Wieder knallte der Donner. „Wees still, Junge! Wat ut di un dien Vadder noch mol warrn schall, weet de leebe Gott: ji sünd beid veel to driest!“

Du un dien Vadder — das hörte Störtebeker am liebsten. ... Das Gewitter stand nun steil über ihnen und die Blitze jagten einander. „Nu hett dat inslogen! Nu hett dat gewiß inslogen,“ rief Gesa bei jedem Knall, bis Störtebeker es zuviel wurde.

„Wennt jedesmol inslogen harr, müß ganz Finkwarder woll all upfluckert wesen,“ sagte er, schlug die Vorhänge zurück und guckte in die Nacht hinaus. Gesa prallte zurück vor dem grellen Feuer, er aber sah geruhig in die Blitze: er wußte von seinem Vater, daß sie ihm nichts taten. „Brinnt gornix, Mudder! Kiek, en ganzen gelen!
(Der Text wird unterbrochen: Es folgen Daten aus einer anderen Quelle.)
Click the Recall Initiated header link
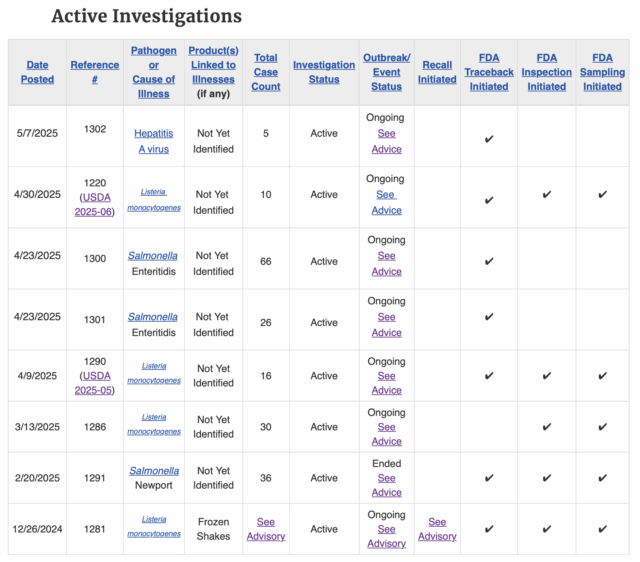The image size is (640, 562). click(x=437, y=72)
Junge, de süht ut! Heitmann, wat is dat: inne Besen dor blitzt dat? Junge, eben son ganzen kwatterwatschen, Mudder, ik gläuf, dat würn Kugelblitz!“

„Klaus, mok de Kolosen to, innen Blitz kieken, dor kannst blind van warrn. Dink leber mol an dien Vadder, du!“

„An Vadder dink ik jümmerto.“

Störtebeker wurde gesprächiger.

„Bi sun Gewidder lopt de Ool fix, Mudder. Morgen sitt de Körf vull. Un de vunnacht pöddert, de kriegt gewiß söben Ammers vull! Un de Buern ward all de Melk sur vunnacht: morgen möt wi swarten Kaffe drinken.“

Unter Blitz und Donner schlichen so zwei Stunden hin, dann, als es bald hell werden wollte und der Hahn schon einmal gekräht hatte, verstärkte sich das Toben, der Wind schwoll an und der Hagel prasselte gegen die Scheiben.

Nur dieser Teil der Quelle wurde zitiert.